Chess in Slums teaches chess to children without access to education, as a means of giving them mentorship, community, and academic advantage.

According to chesskids.com, Chess in Slums caught their attention after making quite a stir online.

Source: chesskids.com

The Chess in Slums story begins with Tunde Onakoya, “a chessboard and a pocketful of dreams.” Onakoya ventured into the slums of Majidun Ikorodu Lagos, Nigeria, with a mission to bring chess to vulnerable children living in slum communities. This, he thought, was a way to promote learning and enhance intellectual development for children in need. Most of them could not afford to go to school. 

Chess in Slums is a program that teaches chess to children without access to education, as a means of giving them mentorship, community, and academic advantage. 

“The Chess in Slums initiative carries a powerful vision to promote chess education across the African continent. It is said that talent is universal but opportunity isn’t. 

This is not just about chess and its amazing benefits–this is also about rekindling the hopes and dreams of the African child.” – Tunde Onakoya, CIS founder 

After the story of one of his students (Basirat, pictured above) went viral, a sponsor reached out to support her through school.
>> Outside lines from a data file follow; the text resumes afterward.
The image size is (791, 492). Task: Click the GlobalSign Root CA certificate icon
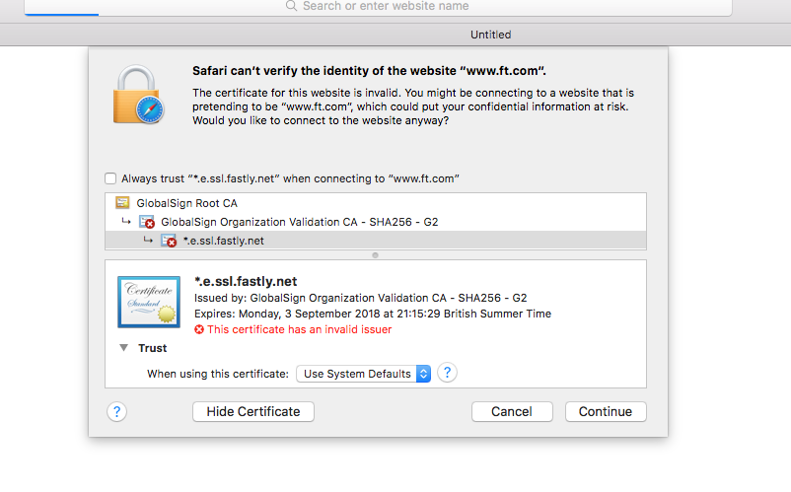[x=123, y=203]
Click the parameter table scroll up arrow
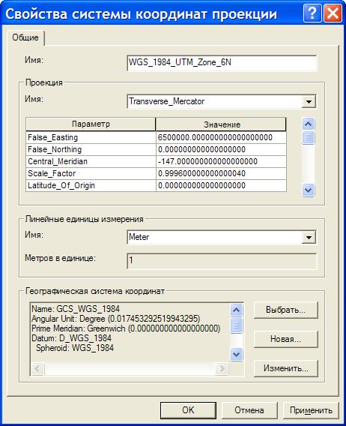 308,125
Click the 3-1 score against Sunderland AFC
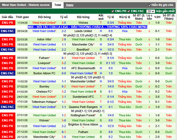Viewport: 177px width, 140px height. pos(64,97)
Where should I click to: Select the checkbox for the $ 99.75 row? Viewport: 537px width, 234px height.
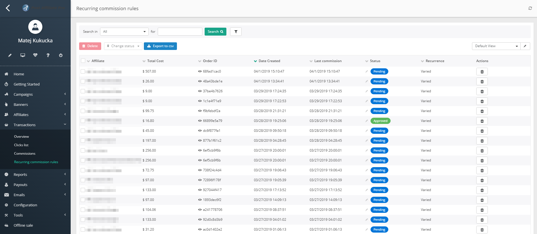pyautogui.click(x=83, y=111)
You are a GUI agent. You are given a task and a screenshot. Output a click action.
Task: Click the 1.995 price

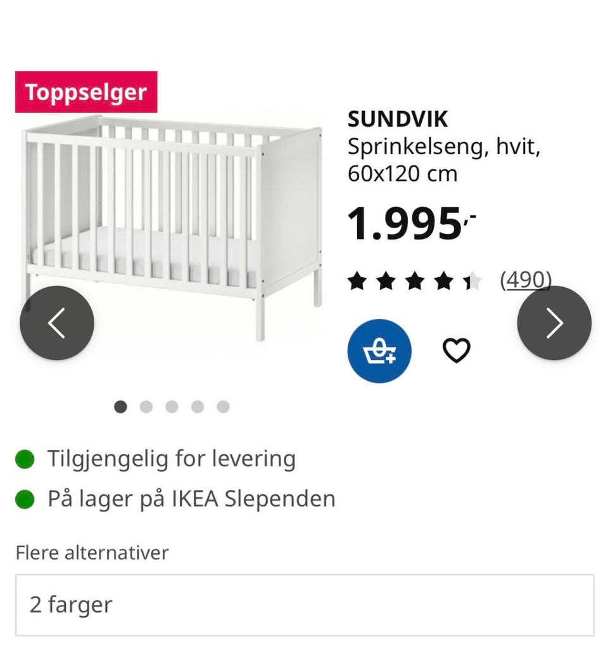point(405,224)
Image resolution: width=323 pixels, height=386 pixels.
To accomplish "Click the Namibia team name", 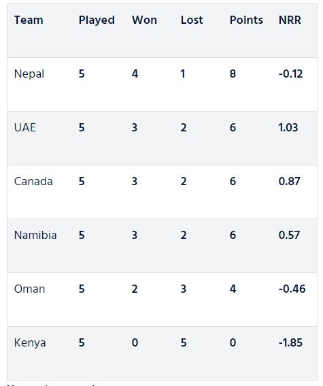I will 35,235.
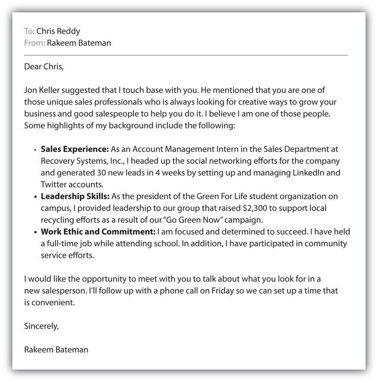
Task: Select the bold "Sales Experience:" heading
Action: 75,149

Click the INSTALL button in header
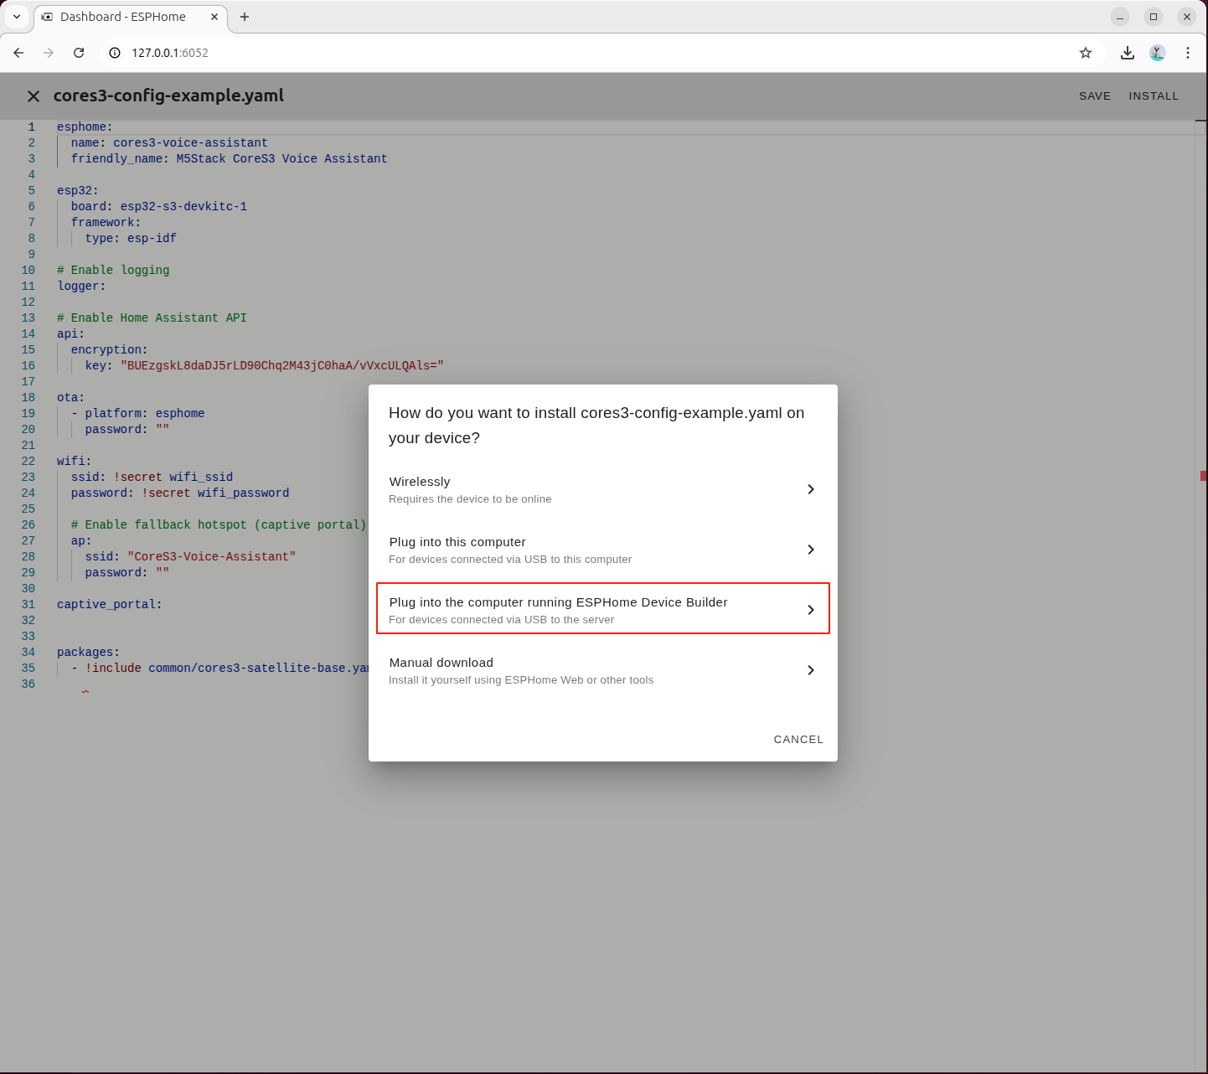point(1153,96)
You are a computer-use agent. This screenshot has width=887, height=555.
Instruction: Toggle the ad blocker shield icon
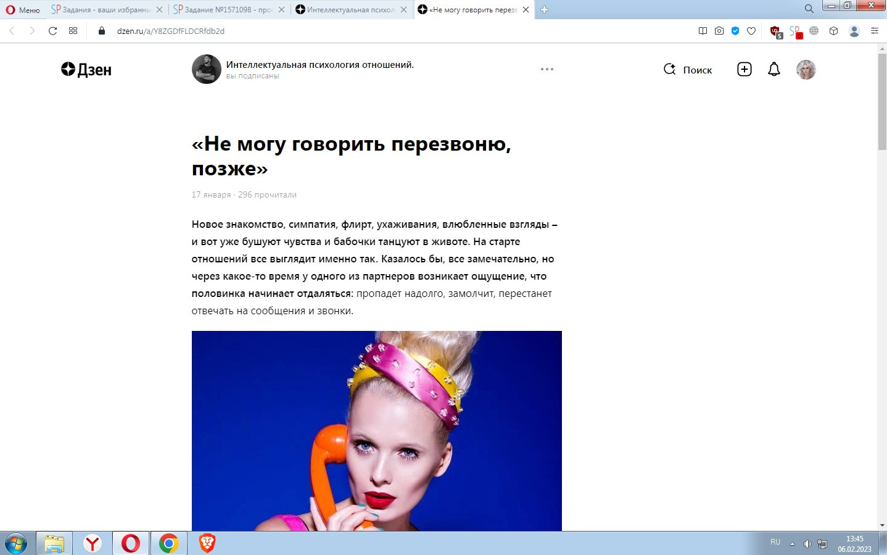click(x=735, y=31)
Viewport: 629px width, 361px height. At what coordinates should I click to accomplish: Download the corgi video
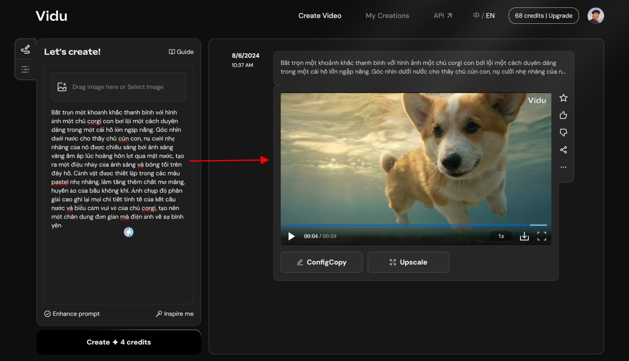tap(524, 236)
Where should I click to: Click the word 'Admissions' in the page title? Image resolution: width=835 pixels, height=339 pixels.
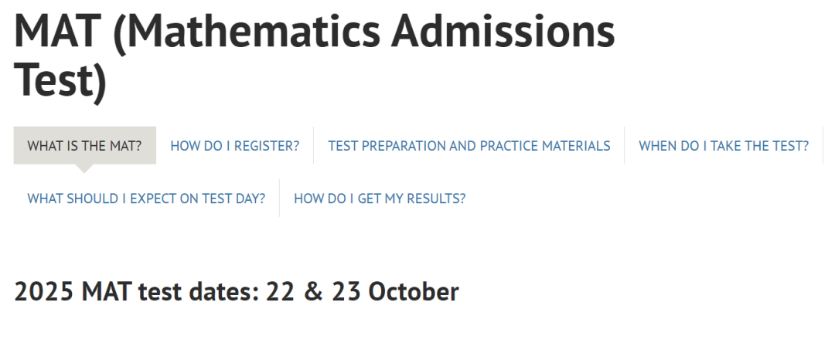pyautogui.click(x=503, y=32)
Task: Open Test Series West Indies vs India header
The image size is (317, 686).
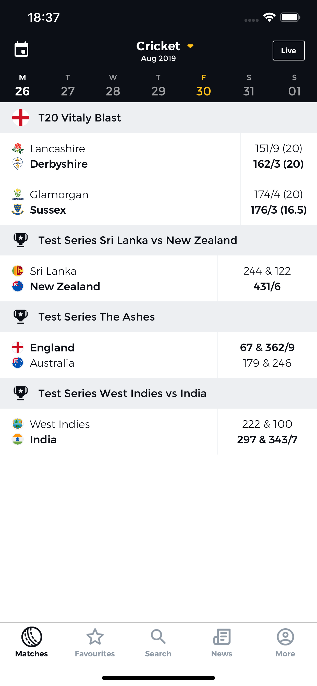Action: [159, 393]

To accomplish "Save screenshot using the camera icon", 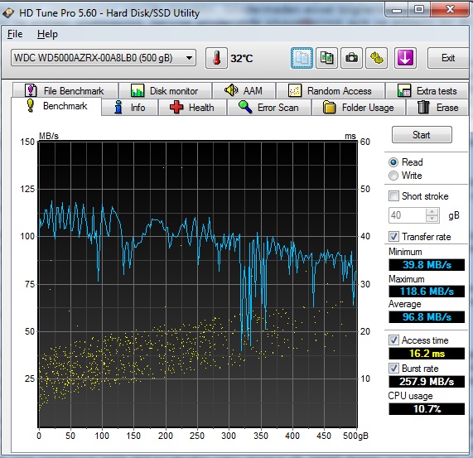I will [x=351, y=58].
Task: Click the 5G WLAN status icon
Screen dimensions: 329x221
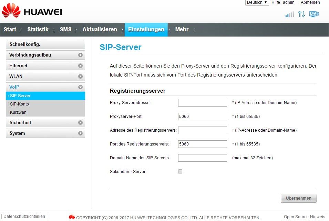Action: [314, 14]
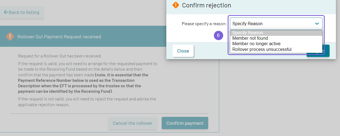340x136 pixels.
Task: Click 'Request for a Rollover Out has been received' text
Action: click(x=60, y=56)
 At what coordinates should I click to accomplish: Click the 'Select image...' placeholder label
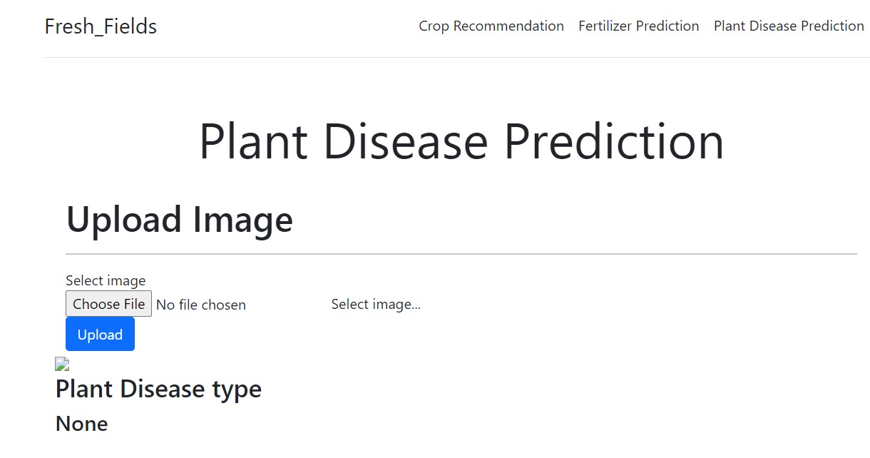click(x=376, y=305)
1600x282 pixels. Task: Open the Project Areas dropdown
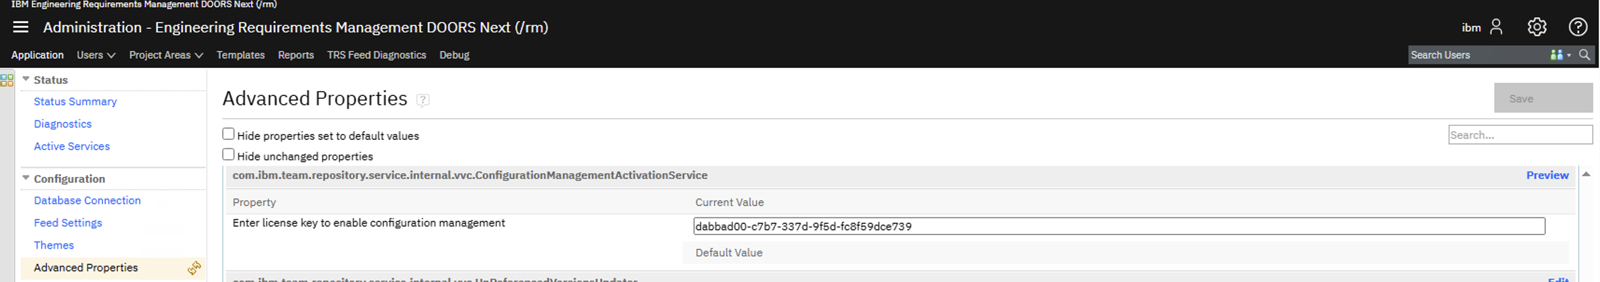166,55
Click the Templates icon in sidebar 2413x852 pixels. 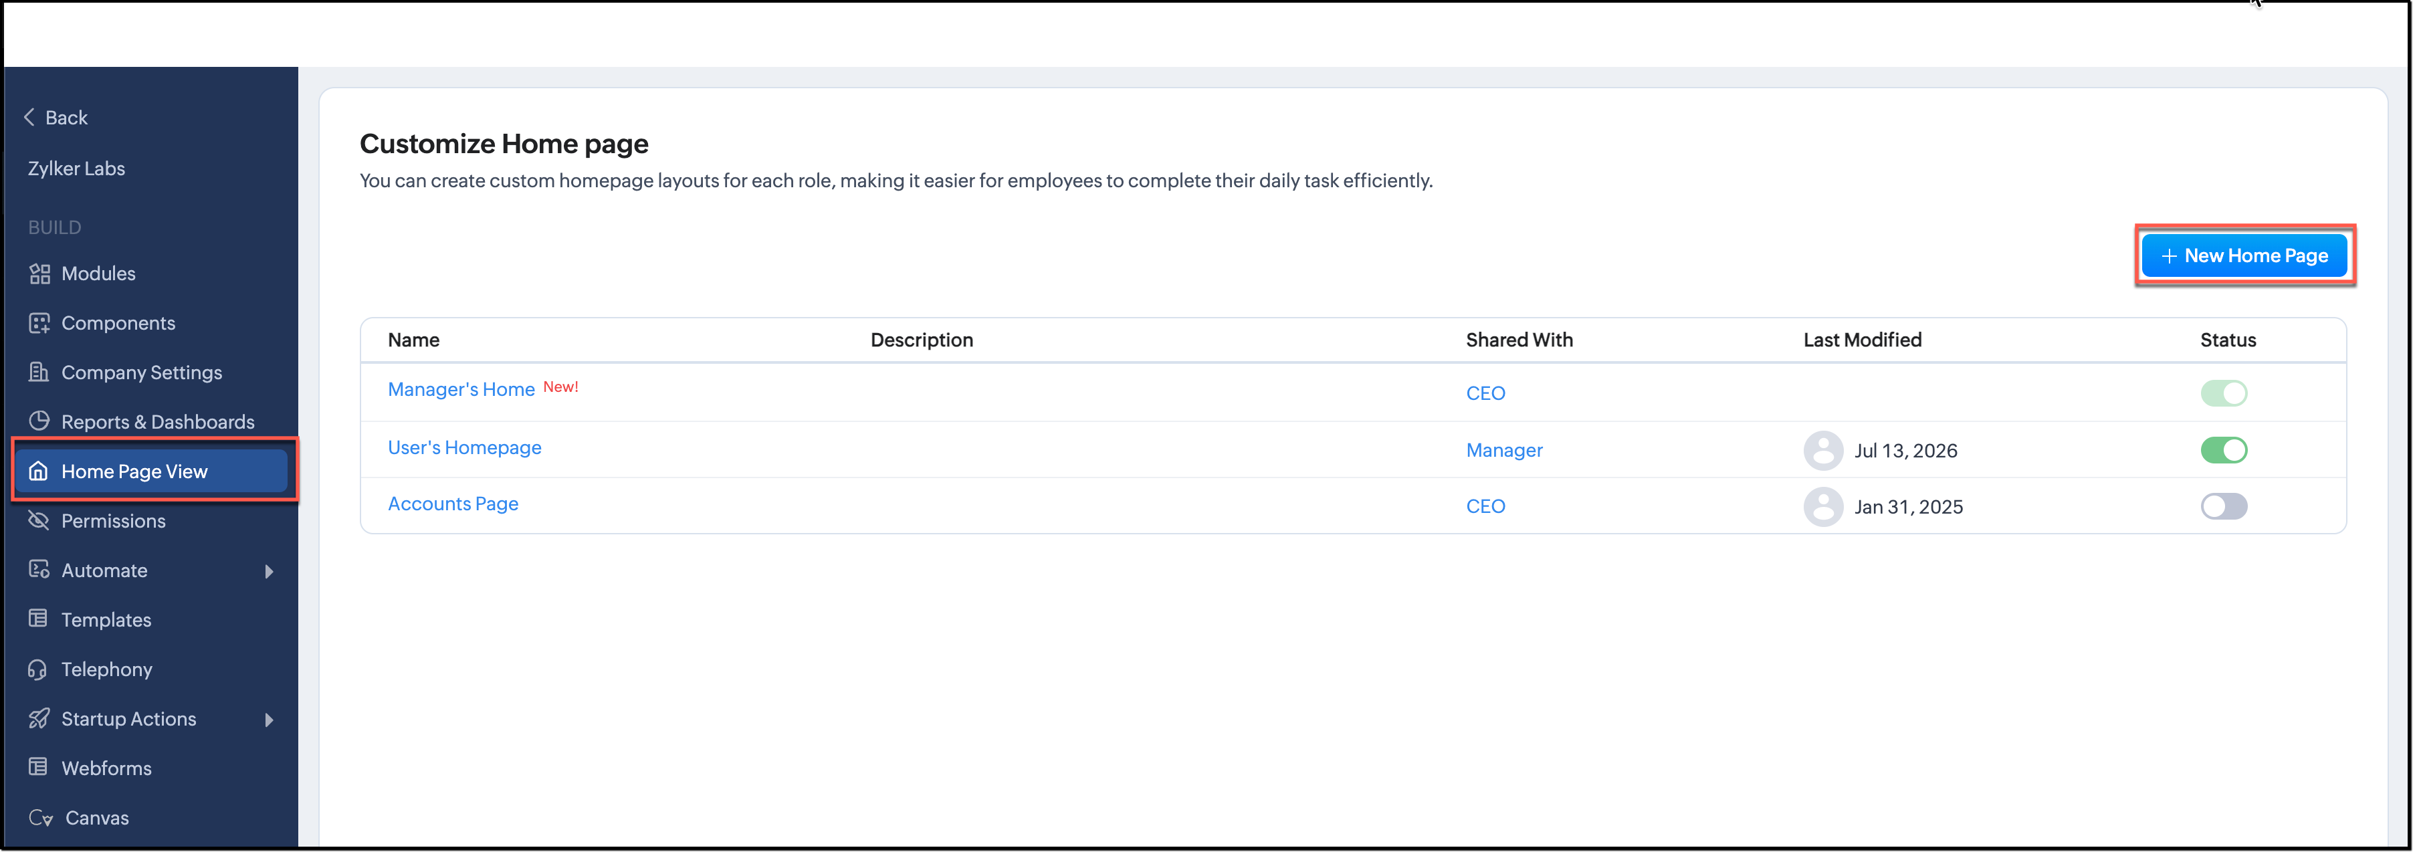pos(38,618)
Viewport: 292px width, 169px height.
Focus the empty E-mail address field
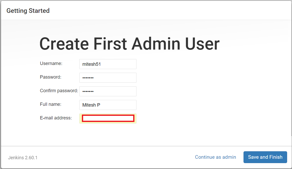(108, 118)
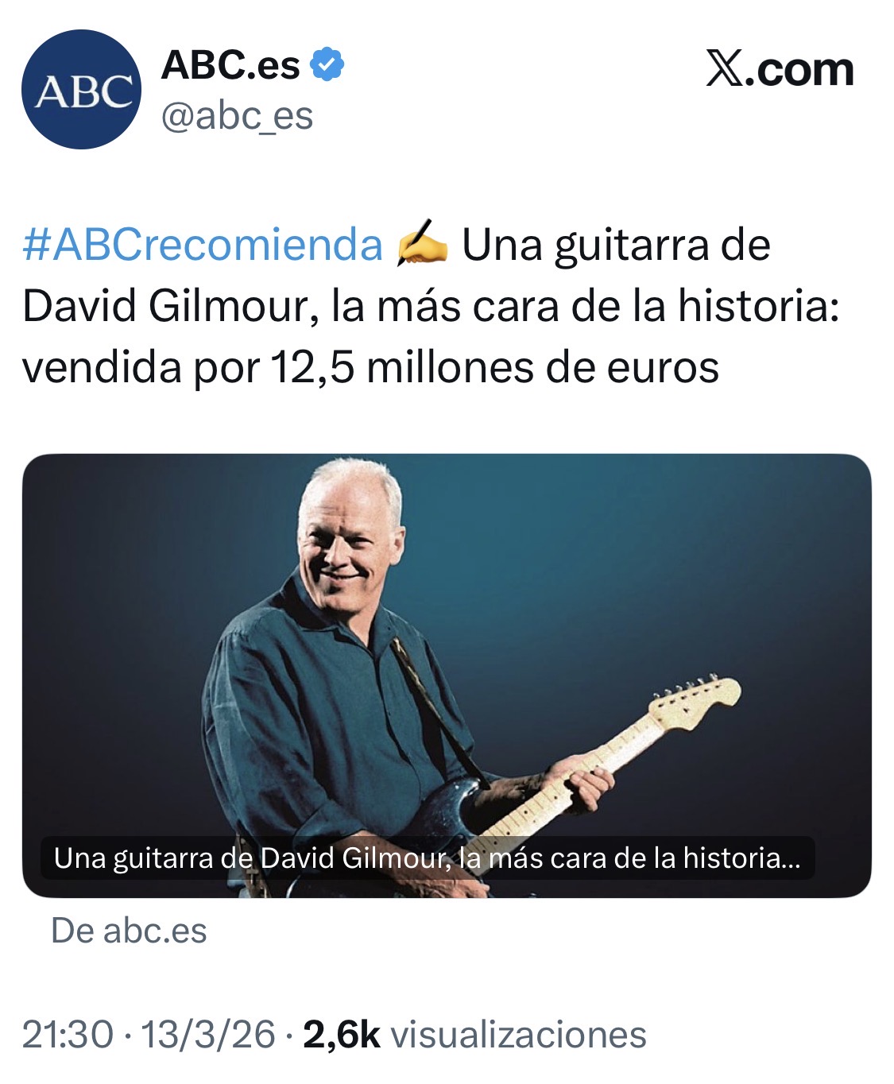Click the writing hand emoji
This screenshot has width=894, height=1084.
pyautogui.click(x=423, y=244)
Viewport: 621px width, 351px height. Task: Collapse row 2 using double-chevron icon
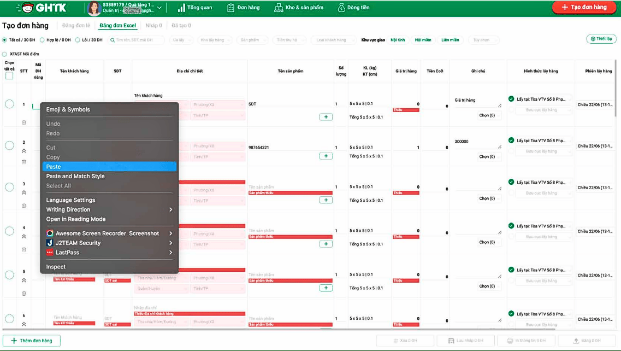tap(23, 151)
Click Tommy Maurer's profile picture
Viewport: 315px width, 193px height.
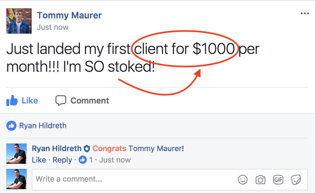pos(19,21)
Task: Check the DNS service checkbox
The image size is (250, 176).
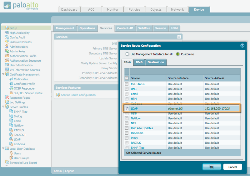Action: [x=127, y=89]
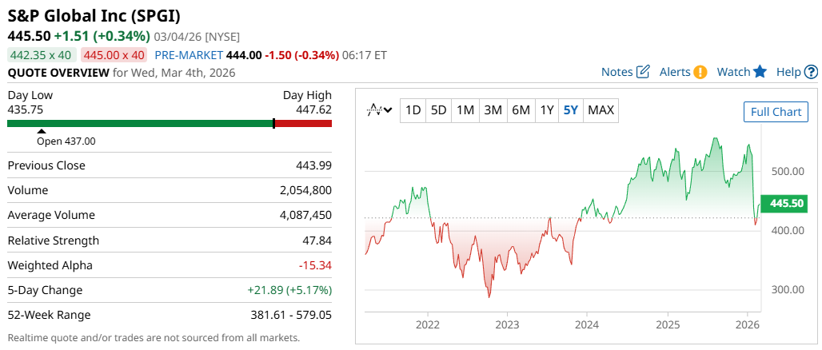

Thus, the Chess in Slums movement was birthed. We knew we had to help!

ChessKid will be partnering with Chess in Slums to bring greater resources and awareness to the initiative. Our goal is to bring more mentors, scholarships, and infrastructure for learning chess online to the children and community of CIS. Said Tunde,

 “With this incredible partnership with ChessKid, we can expand our horizons and give the children living in remote communities access to the best training resource to help them become chess champions. This also affords them the opportunity to engage the use of technology and the internet to connect to the world beyond the confines of their community.”